WHAT IS EXPECTED: Which lines of the data below hold "will"? Copy each of them.

** Opening INPUT DATA block **

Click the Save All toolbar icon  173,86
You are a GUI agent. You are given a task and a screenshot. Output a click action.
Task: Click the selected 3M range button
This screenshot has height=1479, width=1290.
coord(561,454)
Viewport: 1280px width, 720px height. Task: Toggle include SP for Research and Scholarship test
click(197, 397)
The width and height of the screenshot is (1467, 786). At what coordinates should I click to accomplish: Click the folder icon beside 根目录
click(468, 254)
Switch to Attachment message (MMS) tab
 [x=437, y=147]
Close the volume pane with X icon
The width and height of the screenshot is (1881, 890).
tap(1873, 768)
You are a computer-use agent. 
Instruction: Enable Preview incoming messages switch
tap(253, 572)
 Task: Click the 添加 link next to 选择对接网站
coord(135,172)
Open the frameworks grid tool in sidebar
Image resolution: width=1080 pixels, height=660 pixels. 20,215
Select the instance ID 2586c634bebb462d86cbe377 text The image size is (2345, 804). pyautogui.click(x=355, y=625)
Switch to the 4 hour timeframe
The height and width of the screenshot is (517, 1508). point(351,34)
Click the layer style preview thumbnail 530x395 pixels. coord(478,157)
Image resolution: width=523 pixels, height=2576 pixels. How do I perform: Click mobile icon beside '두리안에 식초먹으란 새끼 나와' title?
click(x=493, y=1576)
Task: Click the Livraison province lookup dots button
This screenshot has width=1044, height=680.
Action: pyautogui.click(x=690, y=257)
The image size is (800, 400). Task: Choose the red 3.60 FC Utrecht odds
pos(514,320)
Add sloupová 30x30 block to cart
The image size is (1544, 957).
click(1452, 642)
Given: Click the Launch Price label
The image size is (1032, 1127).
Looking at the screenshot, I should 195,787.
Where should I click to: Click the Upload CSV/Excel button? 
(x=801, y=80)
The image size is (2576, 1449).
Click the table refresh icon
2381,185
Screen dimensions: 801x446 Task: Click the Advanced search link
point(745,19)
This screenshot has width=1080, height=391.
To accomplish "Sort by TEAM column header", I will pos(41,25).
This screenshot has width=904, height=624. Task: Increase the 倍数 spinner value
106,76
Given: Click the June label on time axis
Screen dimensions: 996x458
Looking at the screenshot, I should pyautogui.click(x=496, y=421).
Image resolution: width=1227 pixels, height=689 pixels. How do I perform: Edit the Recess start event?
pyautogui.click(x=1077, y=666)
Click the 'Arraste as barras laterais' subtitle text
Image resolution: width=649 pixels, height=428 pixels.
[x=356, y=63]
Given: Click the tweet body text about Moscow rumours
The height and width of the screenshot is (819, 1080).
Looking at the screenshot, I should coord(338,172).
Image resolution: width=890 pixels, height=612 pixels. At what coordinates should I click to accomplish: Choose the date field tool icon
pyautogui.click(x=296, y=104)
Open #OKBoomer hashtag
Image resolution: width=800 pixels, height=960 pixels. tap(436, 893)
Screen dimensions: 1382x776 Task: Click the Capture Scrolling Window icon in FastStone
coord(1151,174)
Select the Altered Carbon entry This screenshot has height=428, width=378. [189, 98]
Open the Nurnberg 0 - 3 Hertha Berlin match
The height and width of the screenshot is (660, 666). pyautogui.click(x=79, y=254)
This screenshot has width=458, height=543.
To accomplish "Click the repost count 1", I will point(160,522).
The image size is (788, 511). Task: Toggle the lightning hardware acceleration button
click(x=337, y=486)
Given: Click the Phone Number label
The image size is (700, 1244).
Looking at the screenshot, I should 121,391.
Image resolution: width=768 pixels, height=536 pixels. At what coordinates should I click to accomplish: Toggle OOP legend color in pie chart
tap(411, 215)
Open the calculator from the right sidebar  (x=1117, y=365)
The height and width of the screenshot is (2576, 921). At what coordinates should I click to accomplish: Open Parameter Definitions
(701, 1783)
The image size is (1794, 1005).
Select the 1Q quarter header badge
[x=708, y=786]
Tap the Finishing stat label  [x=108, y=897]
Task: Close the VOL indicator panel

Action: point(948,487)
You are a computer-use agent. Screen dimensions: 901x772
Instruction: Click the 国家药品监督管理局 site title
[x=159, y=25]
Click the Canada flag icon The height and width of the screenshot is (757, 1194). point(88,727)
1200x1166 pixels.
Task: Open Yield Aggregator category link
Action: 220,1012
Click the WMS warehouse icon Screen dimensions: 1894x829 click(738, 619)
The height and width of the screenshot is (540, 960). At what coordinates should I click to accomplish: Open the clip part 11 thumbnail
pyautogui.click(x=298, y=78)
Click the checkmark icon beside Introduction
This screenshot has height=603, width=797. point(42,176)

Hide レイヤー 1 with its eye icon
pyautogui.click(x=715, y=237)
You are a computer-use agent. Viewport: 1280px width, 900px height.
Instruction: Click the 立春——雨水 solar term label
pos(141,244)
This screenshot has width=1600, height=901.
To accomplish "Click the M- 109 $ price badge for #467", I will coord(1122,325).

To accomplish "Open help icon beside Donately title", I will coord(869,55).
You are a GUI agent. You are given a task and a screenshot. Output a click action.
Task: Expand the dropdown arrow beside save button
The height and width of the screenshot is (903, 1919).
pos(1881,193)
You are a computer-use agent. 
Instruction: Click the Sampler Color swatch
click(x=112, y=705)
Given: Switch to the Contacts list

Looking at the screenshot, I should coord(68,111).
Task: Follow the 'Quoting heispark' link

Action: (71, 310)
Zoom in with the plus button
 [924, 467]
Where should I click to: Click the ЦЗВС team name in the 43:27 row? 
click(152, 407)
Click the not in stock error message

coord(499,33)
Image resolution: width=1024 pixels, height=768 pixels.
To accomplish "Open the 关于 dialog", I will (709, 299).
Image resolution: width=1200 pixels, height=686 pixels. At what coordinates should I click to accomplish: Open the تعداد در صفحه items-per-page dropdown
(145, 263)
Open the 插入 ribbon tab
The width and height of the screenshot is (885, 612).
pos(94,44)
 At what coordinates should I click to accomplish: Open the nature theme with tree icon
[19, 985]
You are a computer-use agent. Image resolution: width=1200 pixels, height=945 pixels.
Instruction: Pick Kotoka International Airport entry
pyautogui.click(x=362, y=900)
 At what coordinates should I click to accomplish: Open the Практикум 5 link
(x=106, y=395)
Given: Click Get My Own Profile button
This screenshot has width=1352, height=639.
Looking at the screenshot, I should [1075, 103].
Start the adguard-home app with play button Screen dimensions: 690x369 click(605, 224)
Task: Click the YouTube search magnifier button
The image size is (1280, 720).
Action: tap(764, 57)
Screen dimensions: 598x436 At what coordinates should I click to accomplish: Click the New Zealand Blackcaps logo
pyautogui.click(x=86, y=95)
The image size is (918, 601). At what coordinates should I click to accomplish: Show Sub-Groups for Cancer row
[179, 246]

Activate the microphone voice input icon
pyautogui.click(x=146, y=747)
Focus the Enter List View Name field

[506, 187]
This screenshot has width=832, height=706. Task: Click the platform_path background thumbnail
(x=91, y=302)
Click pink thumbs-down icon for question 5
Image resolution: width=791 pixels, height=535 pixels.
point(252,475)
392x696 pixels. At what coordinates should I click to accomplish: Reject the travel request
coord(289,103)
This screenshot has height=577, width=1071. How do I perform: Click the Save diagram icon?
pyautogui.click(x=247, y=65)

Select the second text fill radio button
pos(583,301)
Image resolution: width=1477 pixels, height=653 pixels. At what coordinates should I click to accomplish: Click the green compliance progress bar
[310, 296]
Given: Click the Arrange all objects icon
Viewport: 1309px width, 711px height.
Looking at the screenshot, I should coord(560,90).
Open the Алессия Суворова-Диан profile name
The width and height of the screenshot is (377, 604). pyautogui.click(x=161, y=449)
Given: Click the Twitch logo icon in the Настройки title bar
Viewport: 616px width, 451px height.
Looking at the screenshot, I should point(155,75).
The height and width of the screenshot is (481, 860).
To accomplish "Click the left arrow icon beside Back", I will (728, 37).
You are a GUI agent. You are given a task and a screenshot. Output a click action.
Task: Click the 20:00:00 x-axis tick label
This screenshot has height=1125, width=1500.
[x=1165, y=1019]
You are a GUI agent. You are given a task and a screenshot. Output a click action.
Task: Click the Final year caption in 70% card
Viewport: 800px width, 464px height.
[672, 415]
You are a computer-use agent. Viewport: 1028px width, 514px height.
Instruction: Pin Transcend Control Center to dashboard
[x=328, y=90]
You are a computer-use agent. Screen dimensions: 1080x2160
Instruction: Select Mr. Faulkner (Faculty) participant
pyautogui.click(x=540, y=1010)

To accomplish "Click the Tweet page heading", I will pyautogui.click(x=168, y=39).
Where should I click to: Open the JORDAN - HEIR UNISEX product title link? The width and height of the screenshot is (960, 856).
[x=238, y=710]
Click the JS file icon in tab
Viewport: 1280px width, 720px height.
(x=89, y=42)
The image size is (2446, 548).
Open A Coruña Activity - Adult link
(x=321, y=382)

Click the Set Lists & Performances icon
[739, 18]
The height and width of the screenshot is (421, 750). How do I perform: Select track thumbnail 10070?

** Closing INPUT DATA block **

RESPONSE TO THIS EXERCISE:
To accomplish "Sort by TEAM column header", I will pos(41,25).
To accomplish "Click the repost count 1", I will point(160,522).
To accomplish "Click the M- 109 $ price badge for #467", I will coord(1122,325).
To accomplish "Open help icon beside Donately title", I will coord(869,55).
To accomplish "Open the 关于 dialog", I will (709, 299).
To accomplish "Click the left arrow icon beside Back", I will (728, 37).
To accomplish "Click the Tweet page heading", I will pyautogui.click(x=168, y=39).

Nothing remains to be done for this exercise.